REQUIREMENT: Pictures in the entries below are excluded; copy only the lines from the one containing "This screenshot has width=416, height=498." to the one containing "You are a computer-use", both included.

MATERIAL FOR THIS TASK:

Content starts

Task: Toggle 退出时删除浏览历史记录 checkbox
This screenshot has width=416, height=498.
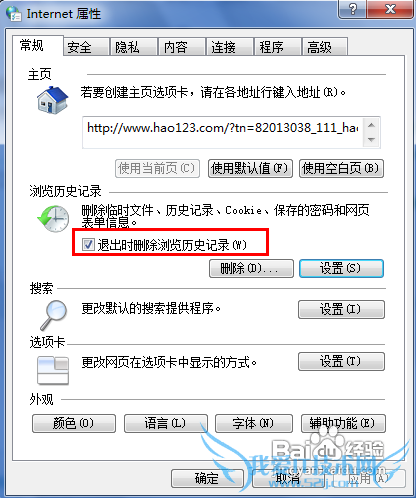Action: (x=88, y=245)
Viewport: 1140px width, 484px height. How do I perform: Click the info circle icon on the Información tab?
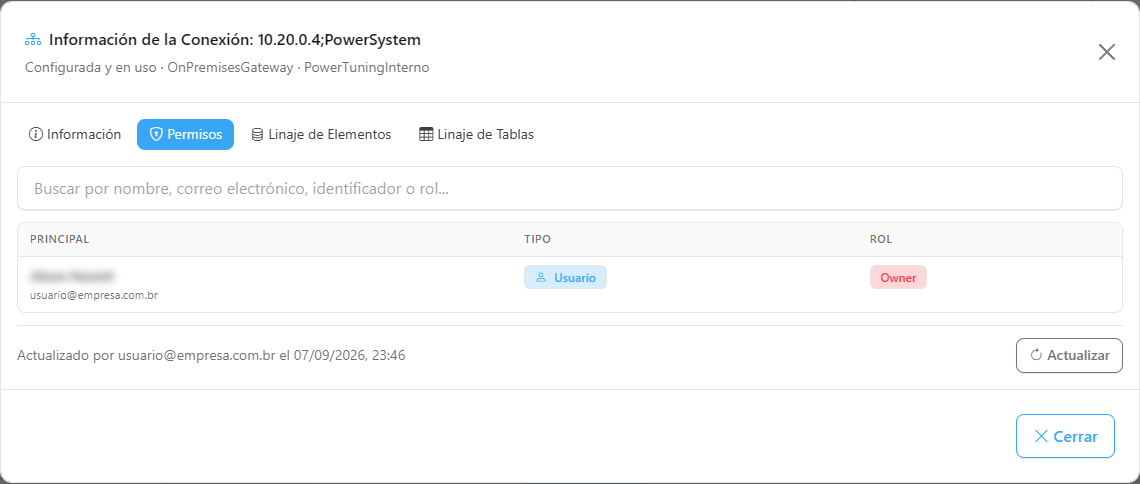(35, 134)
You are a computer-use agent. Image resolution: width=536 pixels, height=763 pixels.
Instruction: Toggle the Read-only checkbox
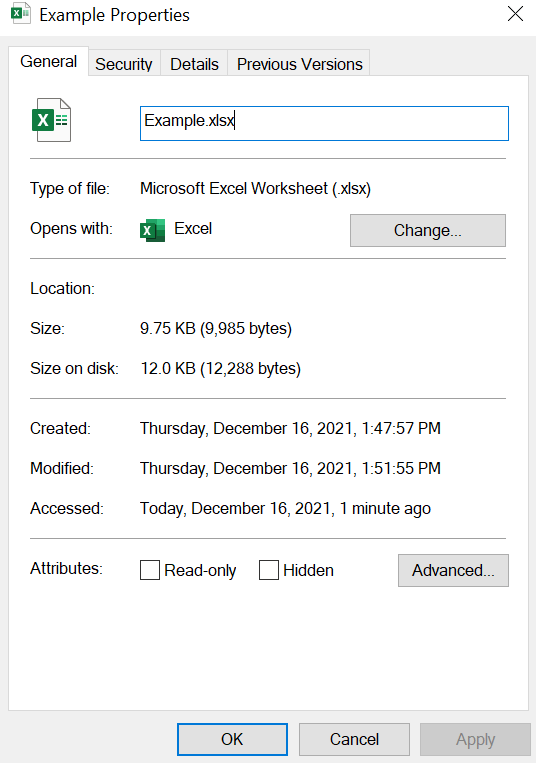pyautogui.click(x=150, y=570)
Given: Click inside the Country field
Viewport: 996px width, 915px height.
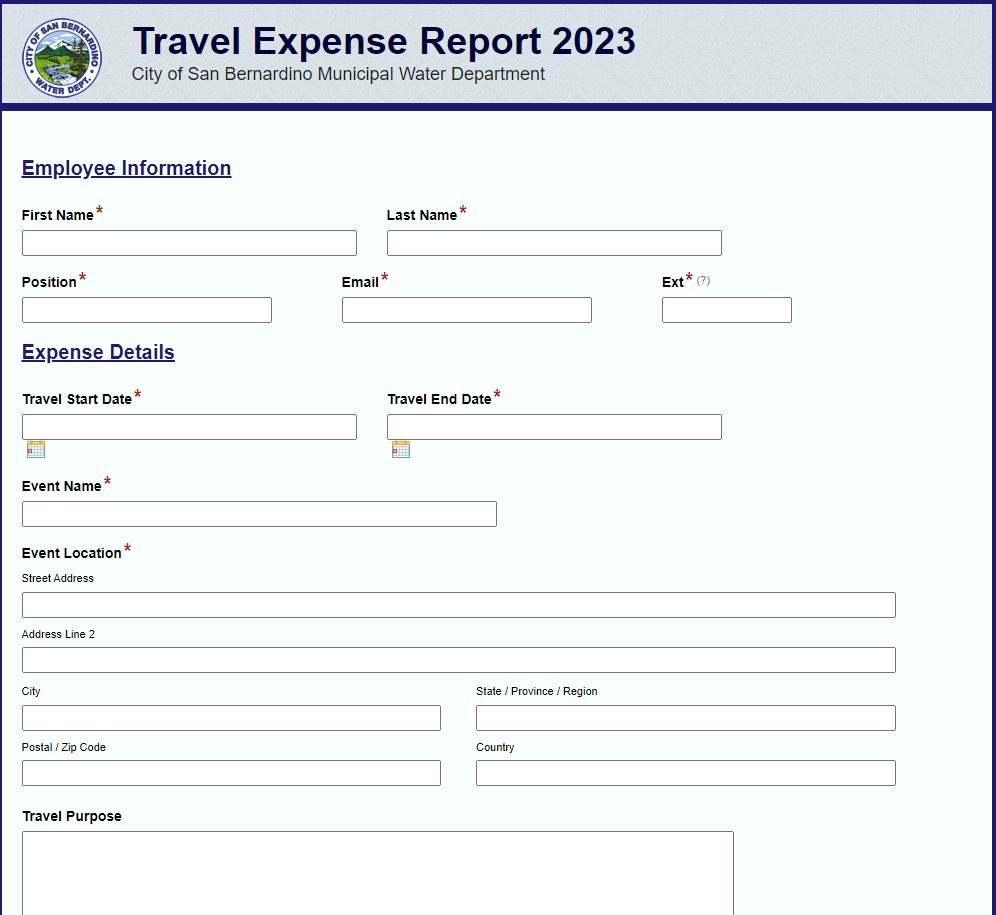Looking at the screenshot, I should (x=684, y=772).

Content ends
Content starts

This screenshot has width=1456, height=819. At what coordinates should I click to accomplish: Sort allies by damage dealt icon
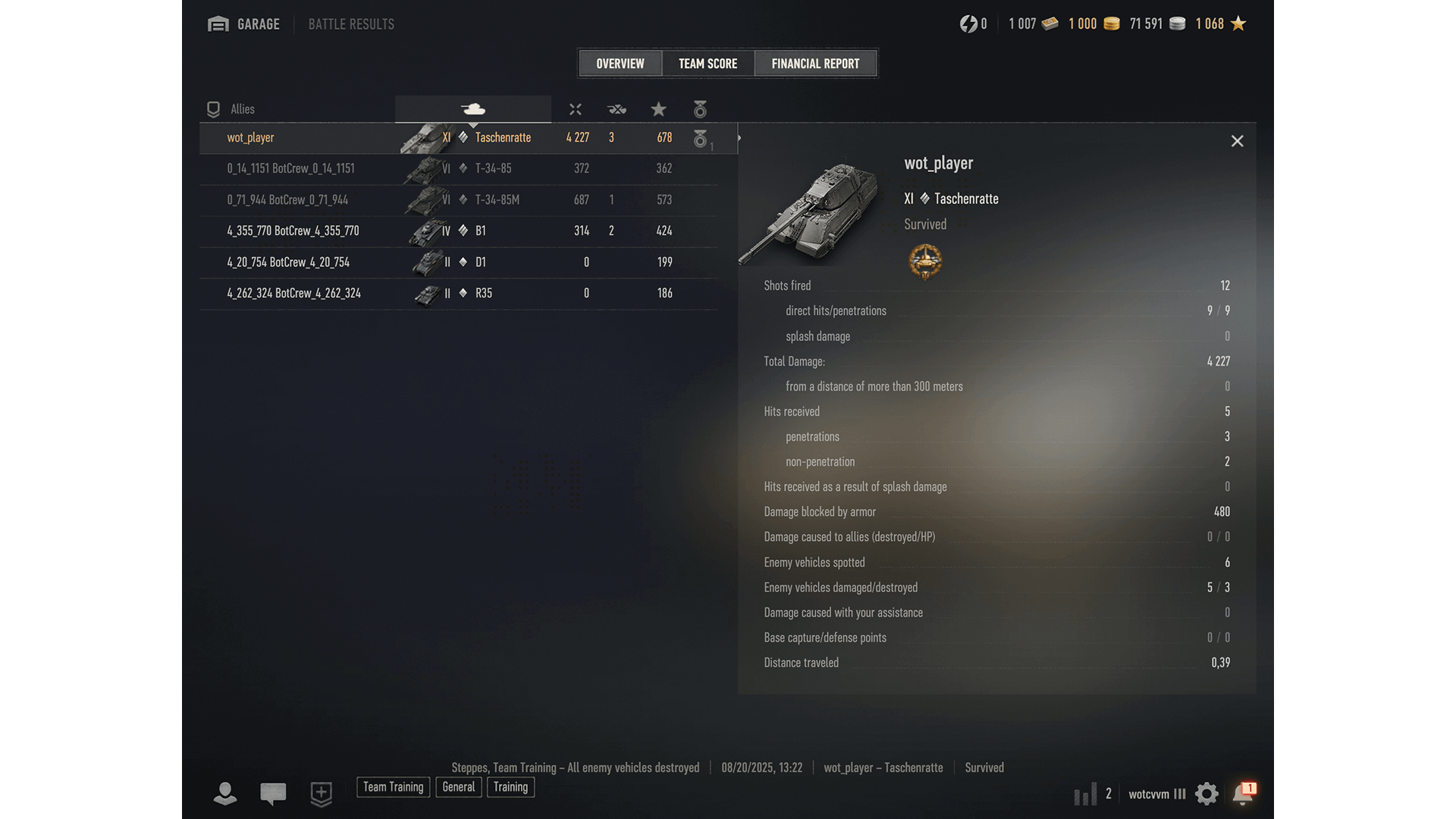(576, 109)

Content ends

WRITTEN SOLUTION:
This screenshot has width=416, height=498.
Action: (x=88, y=245)
Viewport: 1140px width, 484px height. How do I perform: Click the info circle icon on the Información tab?
(35, 134)
You are a computer-use agent. Image resolution: width=536 pixels, height=763 pixels.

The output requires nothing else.